**Exercise instructions**
Can you write out the text of each of the items below word for word, leaving the pictures out of your copy?

## Start Information supplied

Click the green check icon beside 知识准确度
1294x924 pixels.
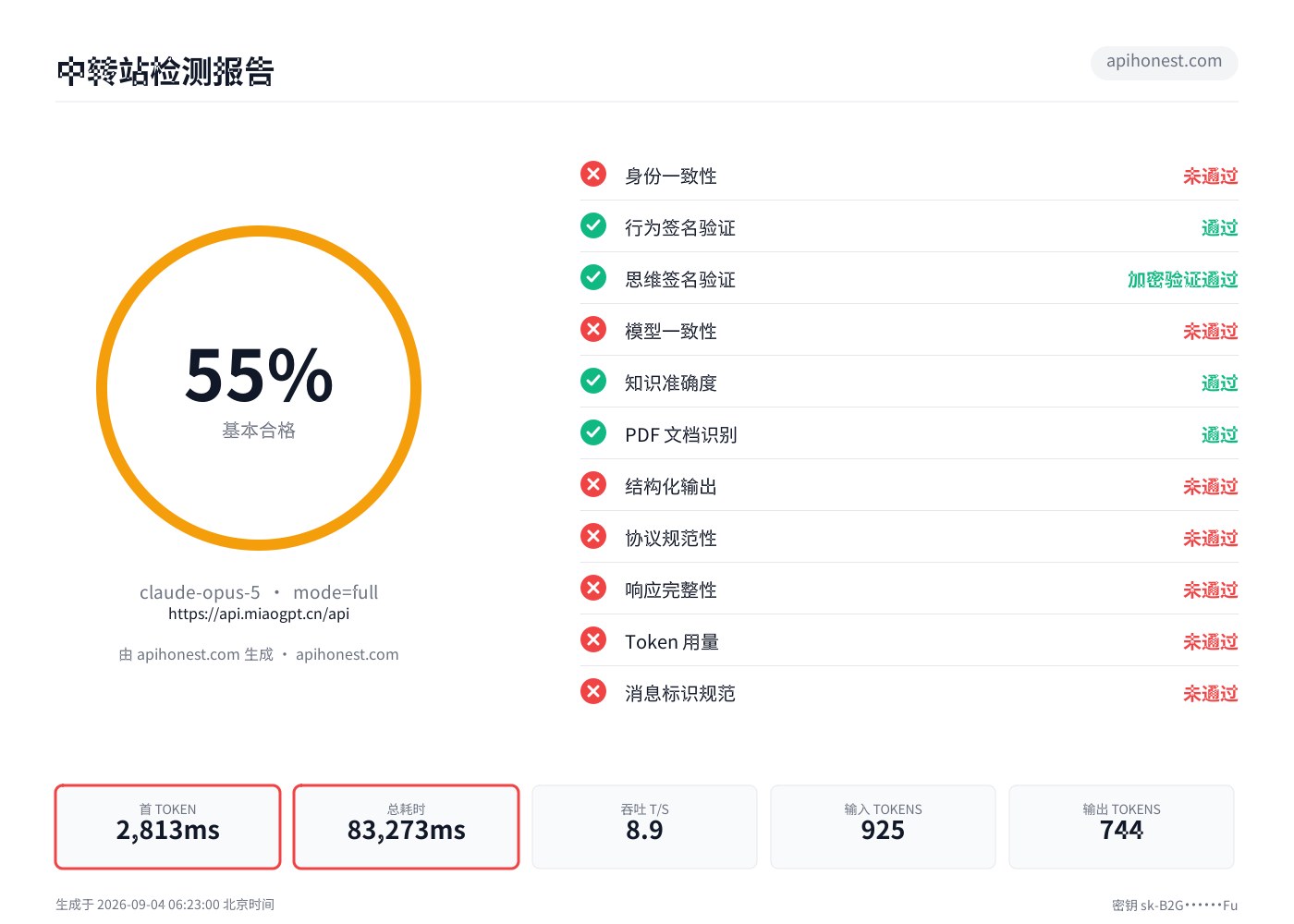593,381
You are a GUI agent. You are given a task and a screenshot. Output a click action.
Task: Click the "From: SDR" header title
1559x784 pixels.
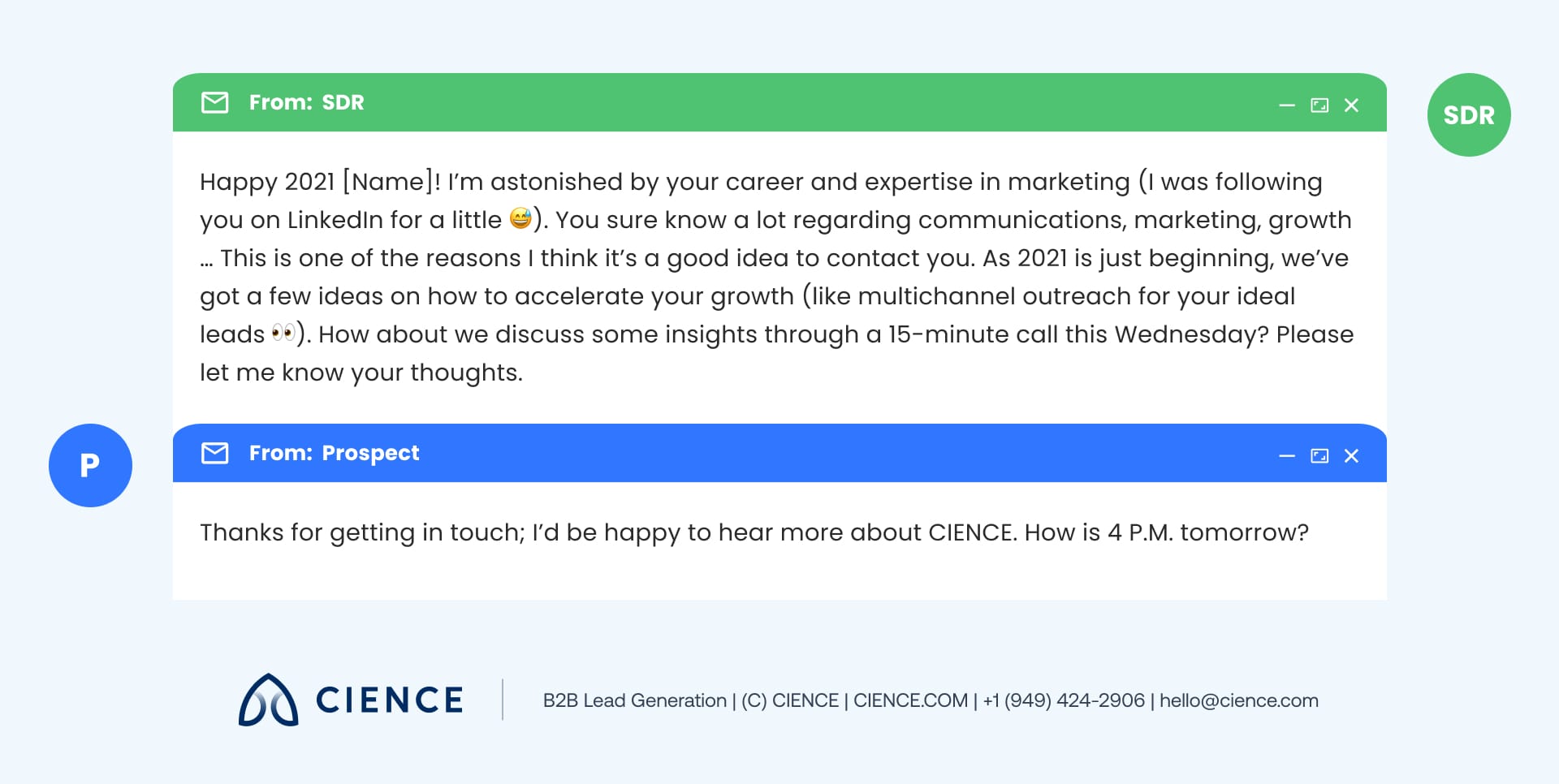306,102
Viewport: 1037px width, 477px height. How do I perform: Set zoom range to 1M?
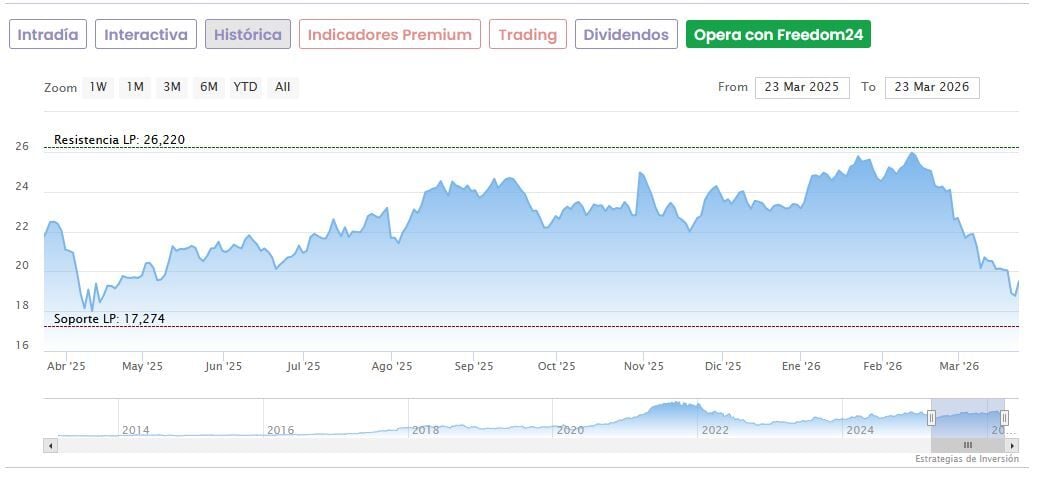135,87
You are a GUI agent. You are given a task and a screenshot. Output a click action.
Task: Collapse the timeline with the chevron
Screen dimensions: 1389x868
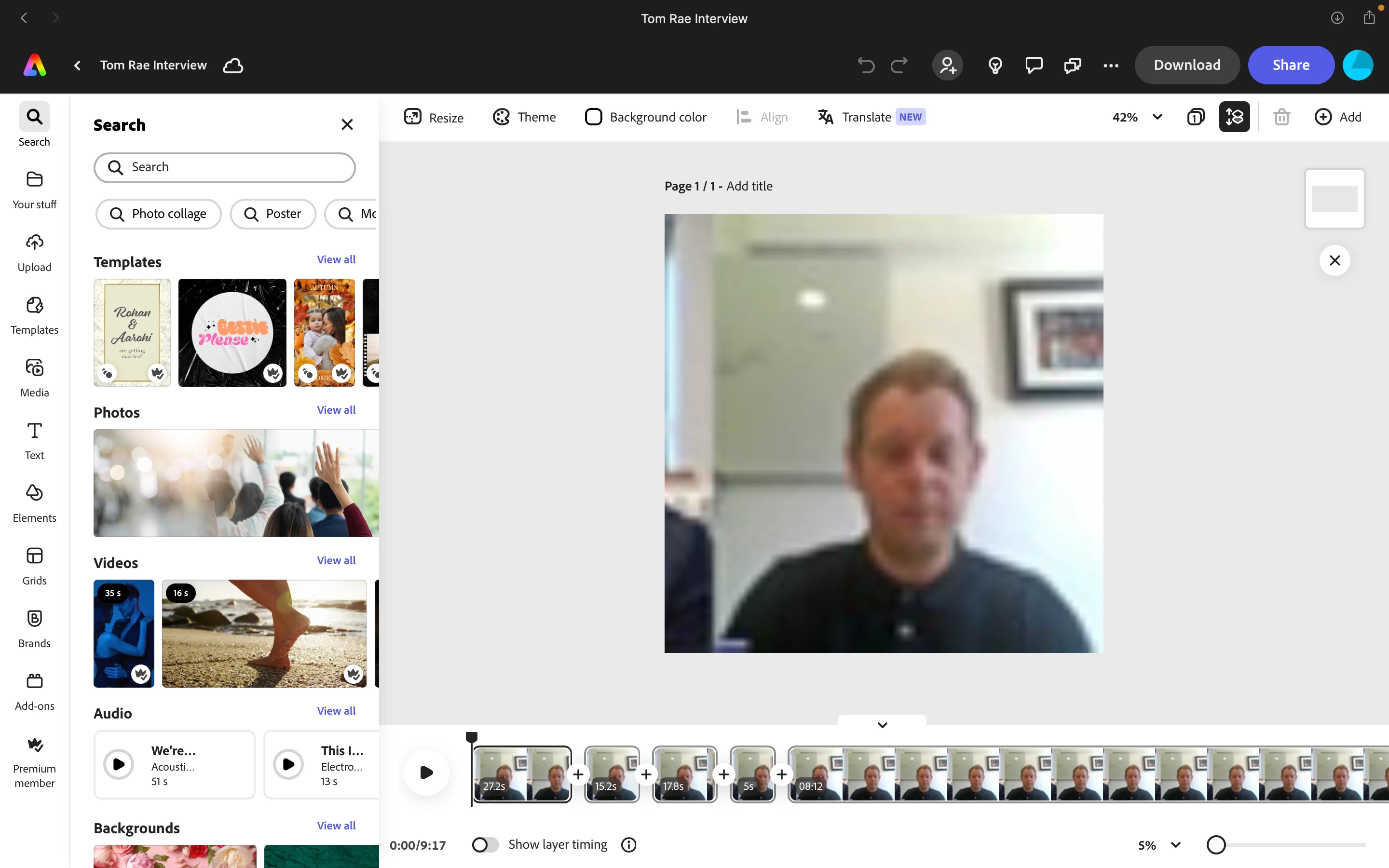(x=882, y=725)
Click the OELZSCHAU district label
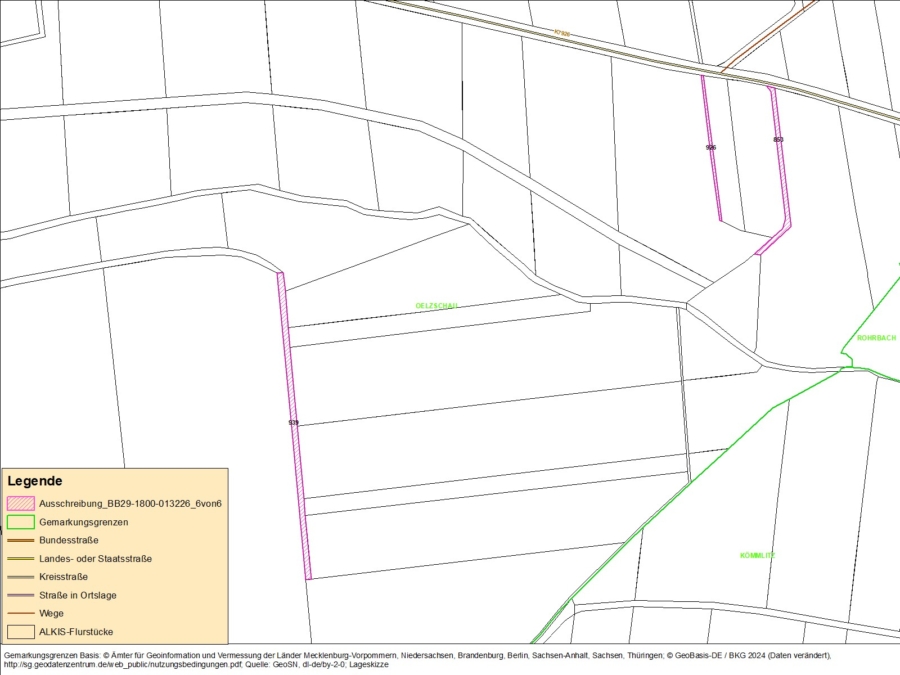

## End Information supplied

**Solution**
Click the green check icon beside 知识准确度
1294x924 pixels.
593,381
You are a GUI agent. You are given a task and a screenshot. Output a click action.
Task: Click the "From: SDR" header title
1559x784 pixels.
306,102
Viewport: 1037px width, 477px height. How do I perform: Set zoom range to 1M?
135,87
You are a GUI agent. You are given a task and a screenshot. Output a click action.
Task: Collapse the timeline with the chevron
Screen dimensions: 1389x868
(x=882, y=725)
Click the OELZSCHAU district label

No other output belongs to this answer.